D.D : C’était un acteur baroque. Certes, il y avait un grain de folie en lui. Mais il était furieusement intelligent, d’une grande lucidité. Avec ça, une manière de jouer absolument inimitable, stupéfiante et d’une telle invention ! On était toujours surpris de ce qu’il allait faire. C’était si insensé, si imprévu. Il incarnait l’excès. Il avait tous les culots. Une fois, pour réclamer ses cachets, il est allé trouver l’administrateur du théâtre qui l’employait alors et lui a dit : « Je suis Saturnin Fabre de la comédie française et j’ai faim ! » Et hop, il est tombé par terre en faisant semblant d’être évanoui. Avec le recul, il m’apparaît comme un grand gamin. Je me souviens qu’il n’aimait pas sa loge. Alors, il s’en était construit une sur le plateau. C’était un grand paravent derrière lequel il se cachait, assis sur une chaise en toile. Sur la chaise était inscrit : « M. Saturnin Fabre, acteur et très fatigué ». Il avait aussi une valise contenant un énorme réveil qu’il faisait sonner à 18 heures précises. Même si la scène n’était pas finie, pour lui la journée était terminée. Il partait.

Alexandre Moix : Comment cela se passait-il avec le terrible Clouzot ?

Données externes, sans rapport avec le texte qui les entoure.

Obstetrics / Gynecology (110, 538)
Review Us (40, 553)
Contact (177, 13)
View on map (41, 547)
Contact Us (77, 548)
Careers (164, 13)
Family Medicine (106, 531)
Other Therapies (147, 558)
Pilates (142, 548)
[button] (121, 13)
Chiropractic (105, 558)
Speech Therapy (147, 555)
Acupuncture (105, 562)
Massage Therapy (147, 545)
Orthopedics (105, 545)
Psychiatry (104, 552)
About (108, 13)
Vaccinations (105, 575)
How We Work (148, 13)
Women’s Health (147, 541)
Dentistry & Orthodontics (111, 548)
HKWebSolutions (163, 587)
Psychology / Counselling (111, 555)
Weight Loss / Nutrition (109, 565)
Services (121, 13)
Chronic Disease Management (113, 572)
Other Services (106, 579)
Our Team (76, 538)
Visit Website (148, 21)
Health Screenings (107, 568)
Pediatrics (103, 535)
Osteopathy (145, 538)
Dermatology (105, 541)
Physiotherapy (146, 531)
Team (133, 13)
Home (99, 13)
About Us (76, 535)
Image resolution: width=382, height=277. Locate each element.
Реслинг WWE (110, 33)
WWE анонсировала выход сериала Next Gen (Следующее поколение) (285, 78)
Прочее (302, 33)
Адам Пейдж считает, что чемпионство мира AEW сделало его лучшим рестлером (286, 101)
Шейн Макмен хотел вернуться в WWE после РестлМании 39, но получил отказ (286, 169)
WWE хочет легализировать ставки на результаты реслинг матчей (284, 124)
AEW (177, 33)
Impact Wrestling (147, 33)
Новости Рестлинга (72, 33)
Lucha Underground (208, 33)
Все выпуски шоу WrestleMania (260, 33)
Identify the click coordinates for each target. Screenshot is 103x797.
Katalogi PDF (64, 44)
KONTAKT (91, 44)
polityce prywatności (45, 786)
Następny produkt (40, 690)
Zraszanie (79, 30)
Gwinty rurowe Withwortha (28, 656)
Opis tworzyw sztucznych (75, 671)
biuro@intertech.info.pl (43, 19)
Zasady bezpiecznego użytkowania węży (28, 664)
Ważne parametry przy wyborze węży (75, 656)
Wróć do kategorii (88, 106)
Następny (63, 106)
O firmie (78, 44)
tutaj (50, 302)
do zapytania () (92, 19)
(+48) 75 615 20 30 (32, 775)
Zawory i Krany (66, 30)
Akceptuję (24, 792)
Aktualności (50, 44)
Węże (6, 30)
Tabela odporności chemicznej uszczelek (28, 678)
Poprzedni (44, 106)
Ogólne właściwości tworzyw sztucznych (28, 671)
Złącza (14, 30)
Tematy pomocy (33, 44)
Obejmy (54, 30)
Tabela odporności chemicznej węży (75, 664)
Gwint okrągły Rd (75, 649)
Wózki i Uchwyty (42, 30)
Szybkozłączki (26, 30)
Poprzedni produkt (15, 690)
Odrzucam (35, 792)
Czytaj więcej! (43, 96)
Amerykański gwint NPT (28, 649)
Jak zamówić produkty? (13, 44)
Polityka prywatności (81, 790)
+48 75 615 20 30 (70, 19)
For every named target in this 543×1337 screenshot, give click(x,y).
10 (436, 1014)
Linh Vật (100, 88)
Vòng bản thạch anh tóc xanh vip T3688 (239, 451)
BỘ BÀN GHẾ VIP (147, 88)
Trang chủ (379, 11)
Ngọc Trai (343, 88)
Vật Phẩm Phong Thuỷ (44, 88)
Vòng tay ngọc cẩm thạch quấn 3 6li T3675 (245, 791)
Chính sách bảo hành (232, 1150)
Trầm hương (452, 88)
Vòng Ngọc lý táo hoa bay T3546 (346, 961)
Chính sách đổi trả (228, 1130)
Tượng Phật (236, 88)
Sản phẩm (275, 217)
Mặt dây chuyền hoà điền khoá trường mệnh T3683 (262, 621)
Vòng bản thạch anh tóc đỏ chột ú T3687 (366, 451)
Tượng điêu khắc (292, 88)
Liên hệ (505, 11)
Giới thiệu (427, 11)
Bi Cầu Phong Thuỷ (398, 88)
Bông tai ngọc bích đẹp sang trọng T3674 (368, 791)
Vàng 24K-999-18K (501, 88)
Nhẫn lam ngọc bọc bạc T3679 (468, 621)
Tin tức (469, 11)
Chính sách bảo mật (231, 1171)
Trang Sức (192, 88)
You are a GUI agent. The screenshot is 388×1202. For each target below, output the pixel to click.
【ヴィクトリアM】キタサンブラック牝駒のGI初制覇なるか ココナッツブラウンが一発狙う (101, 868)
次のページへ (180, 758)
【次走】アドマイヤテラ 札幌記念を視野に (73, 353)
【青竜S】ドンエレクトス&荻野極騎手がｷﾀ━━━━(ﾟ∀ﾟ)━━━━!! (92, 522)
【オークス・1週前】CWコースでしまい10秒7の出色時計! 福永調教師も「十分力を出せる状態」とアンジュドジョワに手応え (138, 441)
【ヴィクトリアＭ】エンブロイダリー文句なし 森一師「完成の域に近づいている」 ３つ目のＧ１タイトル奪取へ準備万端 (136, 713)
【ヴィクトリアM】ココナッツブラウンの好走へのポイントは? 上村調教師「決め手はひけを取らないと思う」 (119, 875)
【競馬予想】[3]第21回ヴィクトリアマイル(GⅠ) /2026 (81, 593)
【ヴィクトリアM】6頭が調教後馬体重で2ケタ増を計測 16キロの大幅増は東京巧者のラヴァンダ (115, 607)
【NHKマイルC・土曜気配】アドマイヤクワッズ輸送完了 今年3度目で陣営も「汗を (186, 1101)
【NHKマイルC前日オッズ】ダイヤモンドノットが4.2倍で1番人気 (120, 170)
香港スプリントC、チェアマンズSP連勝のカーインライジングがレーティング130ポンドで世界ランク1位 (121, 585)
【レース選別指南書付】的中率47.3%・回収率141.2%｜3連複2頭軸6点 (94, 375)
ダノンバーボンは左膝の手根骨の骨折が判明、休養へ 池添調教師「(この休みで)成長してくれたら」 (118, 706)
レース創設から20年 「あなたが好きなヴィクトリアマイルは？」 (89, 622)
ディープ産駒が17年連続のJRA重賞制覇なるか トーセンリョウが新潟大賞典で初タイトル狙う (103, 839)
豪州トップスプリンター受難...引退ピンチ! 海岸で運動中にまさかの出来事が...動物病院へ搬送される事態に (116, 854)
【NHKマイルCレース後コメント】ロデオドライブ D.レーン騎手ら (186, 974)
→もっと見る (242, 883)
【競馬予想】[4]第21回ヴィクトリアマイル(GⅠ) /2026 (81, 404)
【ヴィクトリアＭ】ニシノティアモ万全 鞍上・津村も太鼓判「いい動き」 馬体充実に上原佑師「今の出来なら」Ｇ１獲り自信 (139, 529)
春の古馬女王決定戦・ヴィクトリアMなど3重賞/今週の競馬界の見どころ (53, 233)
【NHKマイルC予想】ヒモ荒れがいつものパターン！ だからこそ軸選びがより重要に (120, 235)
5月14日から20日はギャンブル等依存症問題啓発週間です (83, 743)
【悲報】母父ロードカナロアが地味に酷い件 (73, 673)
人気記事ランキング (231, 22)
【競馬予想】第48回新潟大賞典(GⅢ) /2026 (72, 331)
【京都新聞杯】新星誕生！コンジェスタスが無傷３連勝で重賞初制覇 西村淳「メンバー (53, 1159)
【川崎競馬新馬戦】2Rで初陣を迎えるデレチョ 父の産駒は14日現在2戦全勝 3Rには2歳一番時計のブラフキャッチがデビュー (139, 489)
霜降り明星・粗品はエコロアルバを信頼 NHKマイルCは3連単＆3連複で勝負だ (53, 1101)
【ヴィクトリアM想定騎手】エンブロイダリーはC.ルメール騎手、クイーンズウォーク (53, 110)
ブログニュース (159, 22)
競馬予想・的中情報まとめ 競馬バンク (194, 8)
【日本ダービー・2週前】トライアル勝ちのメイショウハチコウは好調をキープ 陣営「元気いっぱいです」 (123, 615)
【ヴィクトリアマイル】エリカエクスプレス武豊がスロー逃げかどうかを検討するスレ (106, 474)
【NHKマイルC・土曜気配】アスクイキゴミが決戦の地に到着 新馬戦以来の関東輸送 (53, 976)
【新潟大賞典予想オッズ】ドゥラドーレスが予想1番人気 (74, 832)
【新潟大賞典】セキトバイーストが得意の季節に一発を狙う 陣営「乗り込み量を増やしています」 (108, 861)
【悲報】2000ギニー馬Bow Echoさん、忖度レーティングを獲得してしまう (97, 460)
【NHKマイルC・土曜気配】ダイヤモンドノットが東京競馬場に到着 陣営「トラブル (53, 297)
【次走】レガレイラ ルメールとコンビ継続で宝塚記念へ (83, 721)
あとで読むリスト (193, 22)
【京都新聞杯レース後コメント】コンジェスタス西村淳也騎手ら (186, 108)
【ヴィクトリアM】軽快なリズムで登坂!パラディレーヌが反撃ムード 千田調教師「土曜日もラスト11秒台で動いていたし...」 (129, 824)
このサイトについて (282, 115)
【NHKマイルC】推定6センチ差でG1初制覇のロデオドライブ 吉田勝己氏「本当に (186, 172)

D.D : Mal. Ils avaient des prises de becs épouvantables. Ils s’insultaient à travers le plateau, s’écharpaient. Mais Saturnin Fabre n’était guère impressionné. Seule sa femme était capable de le faire trembler ! Il n’en faisait qu’à sa tête et Clouzot avait beaucoup de mal à le diriger. Saturnin n’improvisait jamais son texte mais rajoutait quelques fois des phrases au dialogue. Clouzot s’emportait. Fabre, tonitruant, lui lançait : « ce n’est pas vous qu’on verra, c’est moi ! Et on dira que Saturnin Fabre est mauvais ! » Et Clouzot lui répondait : « ce n’est pas la première fois qu’on le dira ! ». Un jour, Saturnin décréta qu’il était malade. Comme un gosse, il avait rédigé de sa main un mot d’excuse signé du « docteur de Saturnin Fabre ». Il était écrit que l’acteur avait contracté un microbe infecte du nom de Henri-Georges Clouzot. Et que tant qu’il ne serait pas débarrassé de ce microbe qui lui empoisonne le sang et la vie, il ne reviendrait pas sur le plateau. Clouzot, énervé, a quitté lui aussi le plateau. Toute l’équipe les attendait. Ils étaient tous les deux chacun dans leur loge à bouder. Le producteur a dû les convaincre de revenir. Saturnin Fabre est revenu grand seigneur.
Il faisait ce qu’il voulait. Il jouait à sa manière. Il mettait beaucoup de lui dans les dialogues. Tout le contraire de Jouvet qui, lui, était la docilité même, très soumis, consciencieux, toujours à disposition du réalisateur. Saturnin Fabre était complètement givré. Mais génial. Il s’est fabriqué un personnage de timbré qu’il a trimbalé tout au long de ses films. Je crois qu’il était tellement grand acteur qu’il jouait sa folie.